Instructions to follow :: Retrieve all lines below that have the string "icon".

Records for the task ::

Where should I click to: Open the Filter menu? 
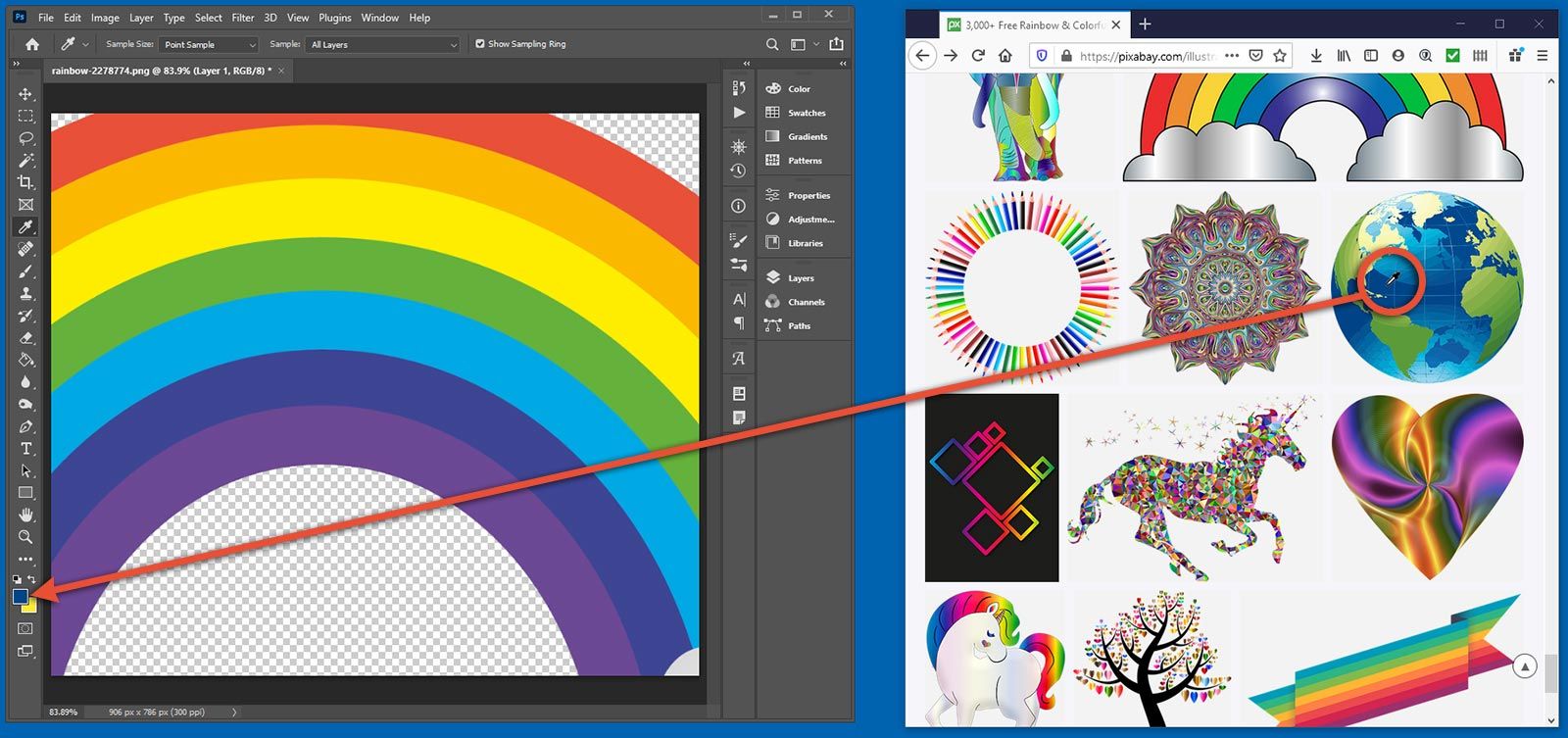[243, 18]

--

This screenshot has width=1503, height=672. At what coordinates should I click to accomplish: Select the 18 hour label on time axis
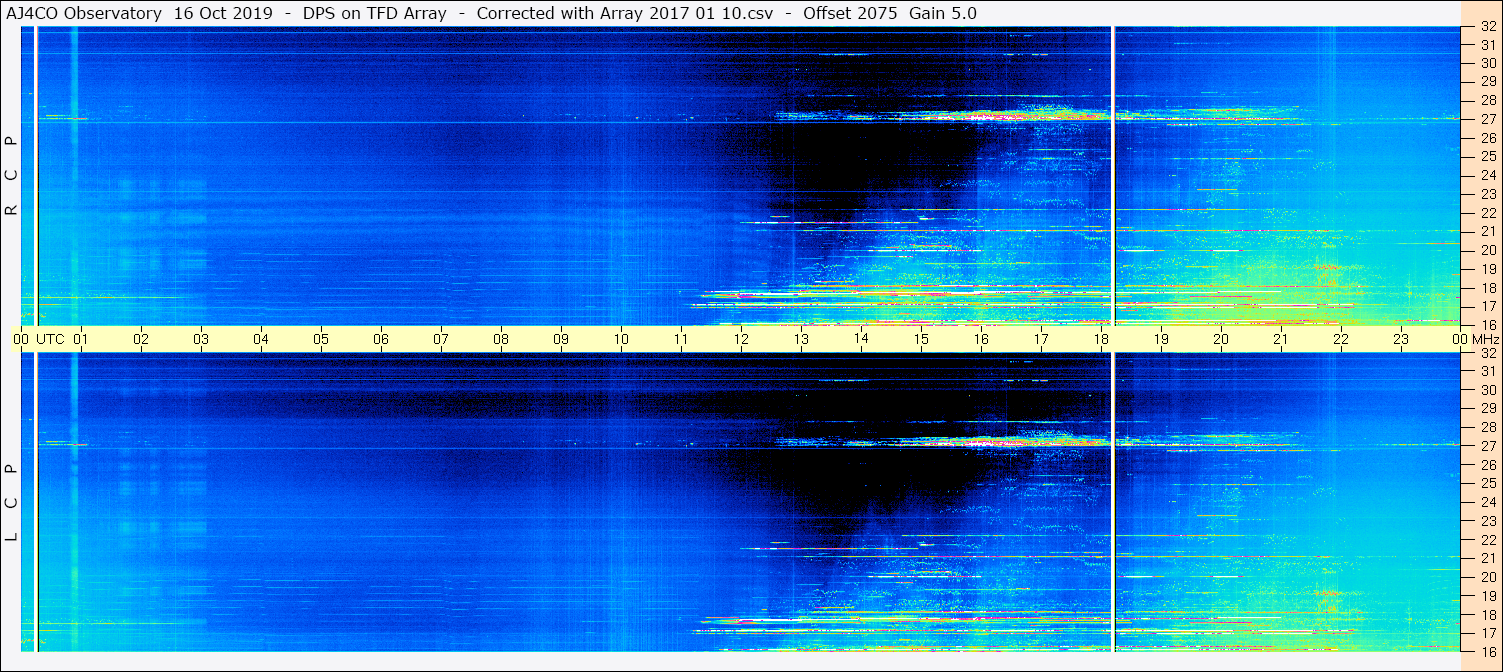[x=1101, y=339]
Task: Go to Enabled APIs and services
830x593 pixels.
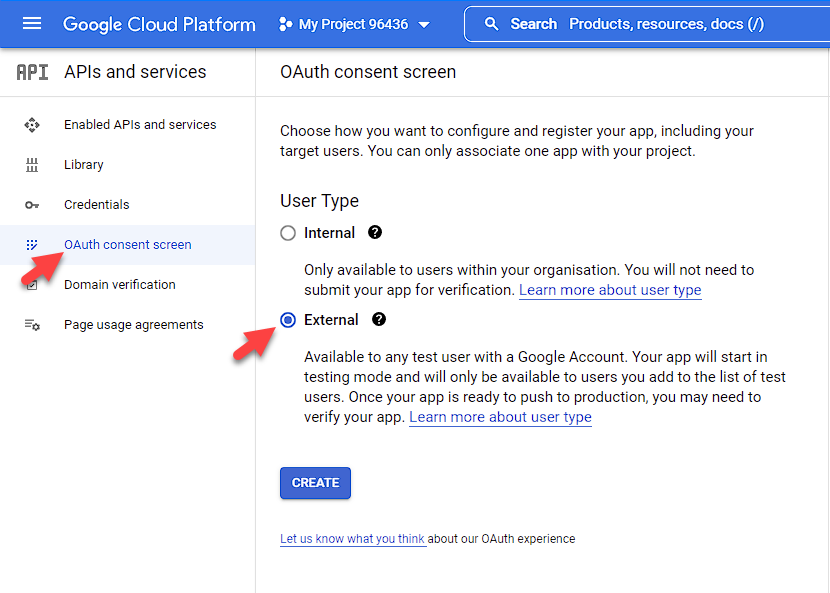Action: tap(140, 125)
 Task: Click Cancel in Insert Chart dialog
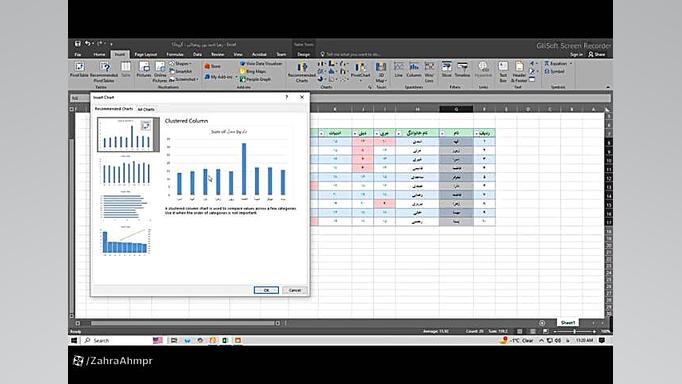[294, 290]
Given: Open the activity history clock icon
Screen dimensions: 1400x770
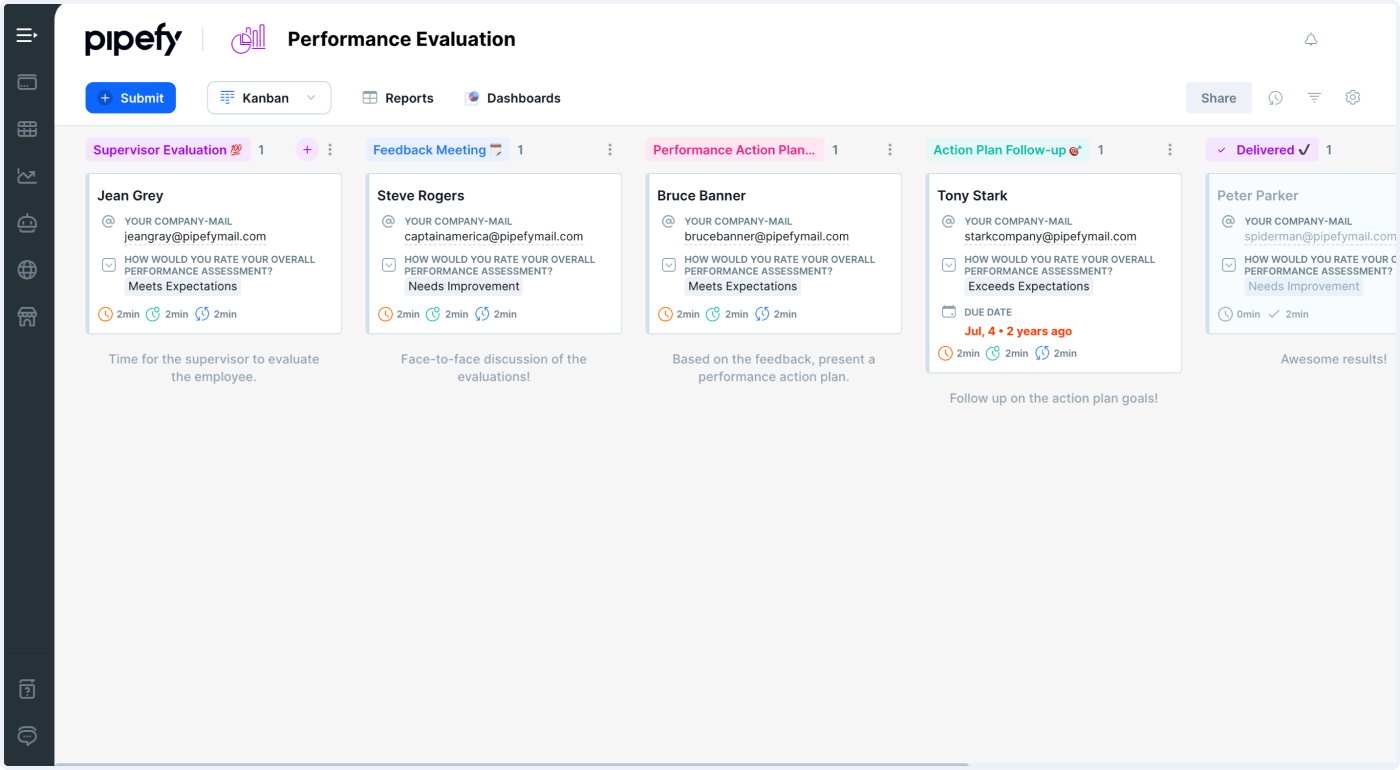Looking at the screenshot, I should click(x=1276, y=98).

...

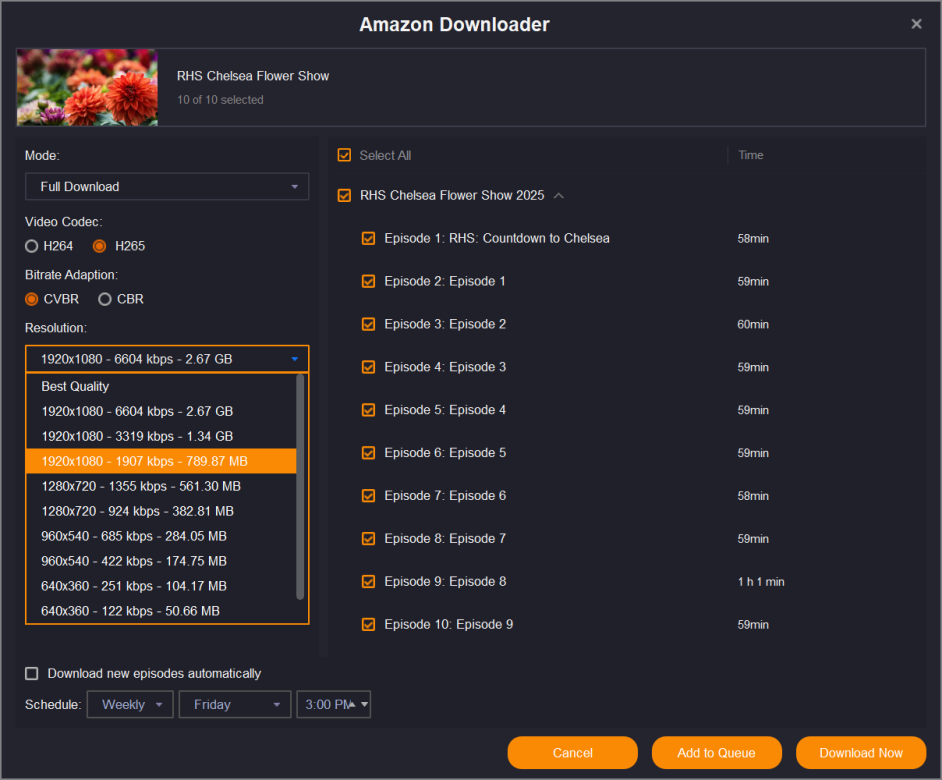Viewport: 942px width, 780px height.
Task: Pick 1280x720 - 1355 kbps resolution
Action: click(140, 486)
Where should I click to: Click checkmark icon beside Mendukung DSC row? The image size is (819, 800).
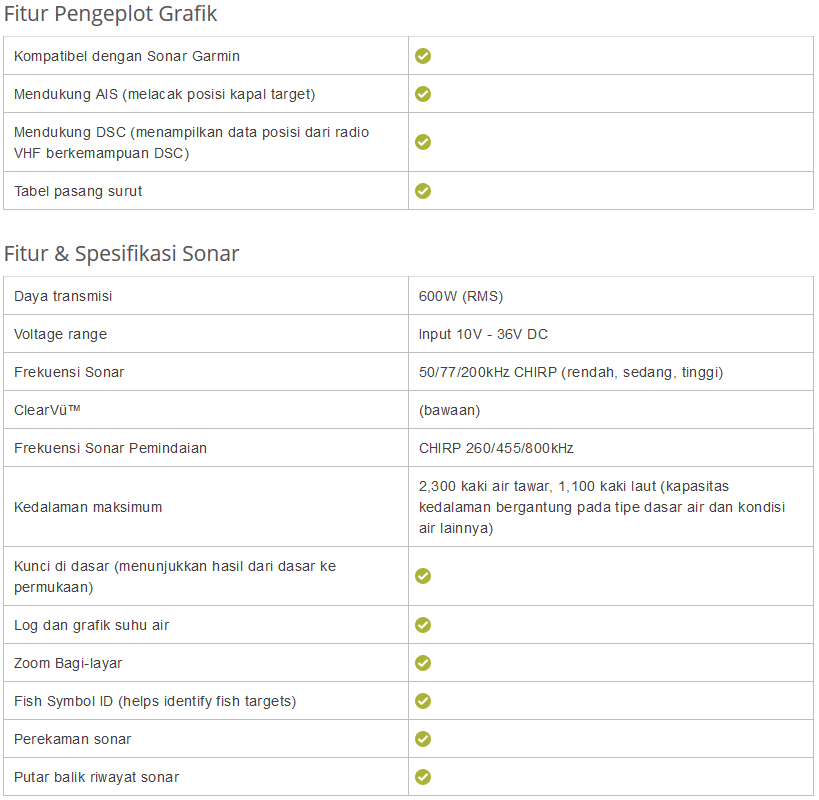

Written reply ::
Given: Open the activity history clock icon
Where should I click to: Click checkmark icon beside Mendukung DSC row? The image size is (819, 800).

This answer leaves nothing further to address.